▸ Study questions:
(1) List the congenital platelet defects named in the text on disturbed primary hemostasis below.
(2) According to the text on disturbed primary hemostasis below, which receptor is not functioning in Glanzmann thrombasthenia?

Disturbed primary hemostasis

Platelets:

Platelets are a main player in primary hemostasis. They are cell fragments of megakaryocytes, produced in the bone marrow. Their life span is about 7-10 days and the normal platelet count is 150-140 x 10⁹/L.

Thrombocytopenia:

Thrombocytopenia is characterized by low platelet blood counts → <30-50 x 10⁹. This causes an increased risk of bleeding. Causes of thrombocytopenia can be:

• Reduced production
  • Leukemia
  • Aplastic anemia
  • Chemotherapy
• Increased clearance/consumption
  • Immune thrombocytopenic purpura (ITP)
    Disseminated intravascular coagulation (DIC)
• Loss or bleeding

Thrombocytopathia:

Thrombocytopathia is characterized by platelet defects. Causes are:

• Congenital platelet defects
• Acquired platelet defects
• Medication: platelet aggregation inhibitors
  • Can reduce the risk of thrombosis

Congenital defects are:

• Bernard-Soulier syndrome
  • Impaired adhesion
  • Autosomal recessive
  • A rare disease
  • The GPIb receptor is not functioning → vWF cannot adhere to GPIb anymore → a large part of the adhesion stimulus is missing → platelets cannot bind to subendothelial collagen
• Glanzmann thrombasthenia
  • Defect in aggregation
  • Autosomal recessive
  • A rare disease
  • The GPIIb/IIIa receptor is not functioning → platelets can still adhere to the exposed collagen of the blood vessel, but links between platelets cannot be formed → fibrinogen and vWF cannot adhere → no platelet plug can be formed
    • The GPIIb/IIIa receptor is the only receptor which plays a role with aggregation of the platelets
• Storage pool disease
  • Reduction in secretion of granules or the number/content of granules in platelets → impairs the further activation of platelets in the blood
    • In α-granules which produce vWF and fibrinogen
    • In dense granules producing serotonin and ADP
  • A less rare disease
• Receptor defects
  • In the ADP receptor (P2Y12)

▸ Extracted material:
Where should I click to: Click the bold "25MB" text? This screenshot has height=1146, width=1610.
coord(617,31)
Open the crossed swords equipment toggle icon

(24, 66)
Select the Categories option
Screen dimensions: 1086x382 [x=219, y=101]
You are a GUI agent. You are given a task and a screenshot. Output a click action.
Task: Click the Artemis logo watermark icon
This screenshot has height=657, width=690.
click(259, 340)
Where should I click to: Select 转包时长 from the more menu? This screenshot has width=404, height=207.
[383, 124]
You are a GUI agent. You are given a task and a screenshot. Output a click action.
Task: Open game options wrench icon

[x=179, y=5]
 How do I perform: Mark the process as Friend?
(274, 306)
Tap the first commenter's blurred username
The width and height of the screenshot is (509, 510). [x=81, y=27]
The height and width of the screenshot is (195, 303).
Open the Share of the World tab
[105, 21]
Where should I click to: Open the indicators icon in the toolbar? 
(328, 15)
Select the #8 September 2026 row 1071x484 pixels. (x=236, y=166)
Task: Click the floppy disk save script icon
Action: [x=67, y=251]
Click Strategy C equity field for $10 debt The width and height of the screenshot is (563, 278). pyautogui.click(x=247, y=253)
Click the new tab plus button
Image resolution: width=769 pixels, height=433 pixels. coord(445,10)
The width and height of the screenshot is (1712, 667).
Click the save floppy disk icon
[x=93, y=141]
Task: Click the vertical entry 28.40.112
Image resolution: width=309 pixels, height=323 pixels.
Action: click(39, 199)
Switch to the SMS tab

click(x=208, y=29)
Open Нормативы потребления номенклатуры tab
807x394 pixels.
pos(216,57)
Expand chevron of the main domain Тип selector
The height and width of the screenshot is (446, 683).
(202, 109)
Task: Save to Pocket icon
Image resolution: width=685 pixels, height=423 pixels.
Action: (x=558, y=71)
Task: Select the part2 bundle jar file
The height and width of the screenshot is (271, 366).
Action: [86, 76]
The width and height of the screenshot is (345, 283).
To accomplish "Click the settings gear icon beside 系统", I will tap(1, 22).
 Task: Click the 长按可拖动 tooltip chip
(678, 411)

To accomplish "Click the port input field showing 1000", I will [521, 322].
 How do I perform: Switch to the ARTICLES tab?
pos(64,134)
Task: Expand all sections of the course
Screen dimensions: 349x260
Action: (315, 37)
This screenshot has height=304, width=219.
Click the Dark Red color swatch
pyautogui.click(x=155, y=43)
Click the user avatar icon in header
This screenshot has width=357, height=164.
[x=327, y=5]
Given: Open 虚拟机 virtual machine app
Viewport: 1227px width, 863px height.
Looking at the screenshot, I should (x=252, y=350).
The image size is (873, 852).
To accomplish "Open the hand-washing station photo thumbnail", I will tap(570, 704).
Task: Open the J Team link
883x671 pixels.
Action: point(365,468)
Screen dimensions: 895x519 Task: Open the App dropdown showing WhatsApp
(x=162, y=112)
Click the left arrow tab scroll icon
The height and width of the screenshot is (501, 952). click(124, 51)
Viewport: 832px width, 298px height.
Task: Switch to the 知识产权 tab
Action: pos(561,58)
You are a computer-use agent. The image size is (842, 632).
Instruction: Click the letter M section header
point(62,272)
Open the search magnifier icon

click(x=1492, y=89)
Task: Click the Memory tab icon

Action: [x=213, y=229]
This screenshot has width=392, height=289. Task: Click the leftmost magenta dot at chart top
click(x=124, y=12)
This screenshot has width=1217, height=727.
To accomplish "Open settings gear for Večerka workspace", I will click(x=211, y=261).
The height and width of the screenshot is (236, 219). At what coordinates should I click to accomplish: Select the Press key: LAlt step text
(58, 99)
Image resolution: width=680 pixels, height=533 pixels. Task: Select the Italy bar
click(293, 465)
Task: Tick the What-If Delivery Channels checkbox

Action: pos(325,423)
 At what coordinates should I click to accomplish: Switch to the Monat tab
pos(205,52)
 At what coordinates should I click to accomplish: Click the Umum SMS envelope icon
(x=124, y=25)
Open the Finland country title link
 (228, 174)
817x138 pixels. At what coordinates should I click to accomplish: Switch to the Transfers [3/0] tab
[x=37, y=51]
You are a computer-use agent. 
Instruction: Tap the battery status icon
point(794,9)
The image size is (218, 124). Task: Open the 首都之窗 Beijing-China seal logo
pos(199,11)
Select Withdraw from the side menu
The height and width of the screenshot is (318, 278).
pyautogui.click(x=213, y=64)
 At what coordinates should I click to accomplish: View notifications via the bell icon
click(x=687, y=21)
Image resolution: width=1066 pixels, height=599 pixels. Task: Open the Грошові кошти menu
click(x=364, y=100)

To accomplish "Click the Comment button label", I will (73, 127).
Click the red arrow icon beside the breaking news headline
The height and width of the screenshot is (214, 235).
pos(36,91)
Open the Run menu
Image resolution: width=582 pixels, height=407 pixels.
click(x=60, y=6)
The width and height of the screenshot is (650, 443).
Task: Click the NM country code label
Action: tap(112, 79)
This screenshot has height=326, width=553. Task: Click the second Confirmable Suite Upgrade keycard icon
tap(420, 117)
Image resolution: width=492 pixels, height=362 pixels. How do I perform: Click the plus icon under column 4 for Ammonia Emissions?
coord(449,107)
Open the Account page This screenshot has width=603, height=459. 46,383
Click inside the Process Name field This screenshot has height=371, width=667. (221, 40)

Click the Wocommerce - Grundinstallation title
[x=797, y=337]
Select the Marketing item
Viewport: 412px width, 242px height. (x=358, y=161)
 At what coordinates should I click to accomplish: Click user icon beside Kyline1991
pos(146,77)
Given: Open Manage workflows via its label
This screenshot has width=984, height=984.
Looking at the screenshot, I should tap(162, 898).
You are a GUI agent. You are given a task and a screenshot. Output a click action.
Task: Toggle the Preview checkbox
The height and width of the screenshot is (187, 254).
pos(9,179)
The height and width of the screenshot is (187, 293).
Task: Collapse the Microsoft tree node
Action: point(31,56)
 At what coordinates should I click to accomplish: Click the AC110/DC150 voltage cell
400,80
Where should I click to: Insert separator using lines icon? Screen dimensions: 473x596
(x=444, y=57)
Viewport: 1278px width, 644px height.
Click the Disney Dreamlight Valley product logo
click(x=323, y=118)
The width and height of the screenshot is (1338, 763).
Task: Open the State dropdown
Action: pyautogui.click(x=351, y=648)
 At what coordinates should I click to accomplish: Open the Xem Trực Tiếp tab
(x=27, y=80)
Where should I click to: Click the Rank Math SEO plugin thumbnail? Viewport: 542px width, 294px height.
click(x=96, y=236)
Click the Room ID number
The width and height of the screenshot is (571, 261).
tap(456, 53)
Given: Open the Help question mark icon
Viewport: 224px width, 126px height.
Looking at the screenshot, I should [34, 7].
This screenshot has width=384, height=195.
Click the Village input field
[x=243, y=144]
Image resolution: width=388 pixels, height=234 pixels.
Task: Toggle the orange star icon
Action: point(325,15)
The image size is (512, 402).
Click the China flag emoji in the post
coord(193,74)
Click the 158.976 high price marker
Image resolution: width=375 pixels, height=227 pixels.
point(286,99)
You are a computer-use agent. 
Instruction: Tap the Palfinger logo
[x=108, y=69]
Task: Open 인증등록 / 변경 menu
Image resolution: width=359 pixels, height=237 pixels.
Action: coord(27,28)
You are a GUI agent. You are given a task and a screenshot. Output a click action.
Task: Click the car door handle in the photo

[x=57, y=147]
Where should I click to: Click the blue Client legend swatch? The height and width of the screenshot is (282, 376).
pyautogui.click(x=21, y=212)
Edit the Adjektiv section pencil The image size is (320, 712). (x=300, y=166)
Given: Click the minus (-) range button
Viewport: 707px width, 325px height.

▸ Responses for each task:
(1) Bernard-Soulier syndrome, Glanzmann thrombasthenia, storage pool disease, and receptor defects.

(2) The GPIIb/IIIa receptor is not functioning.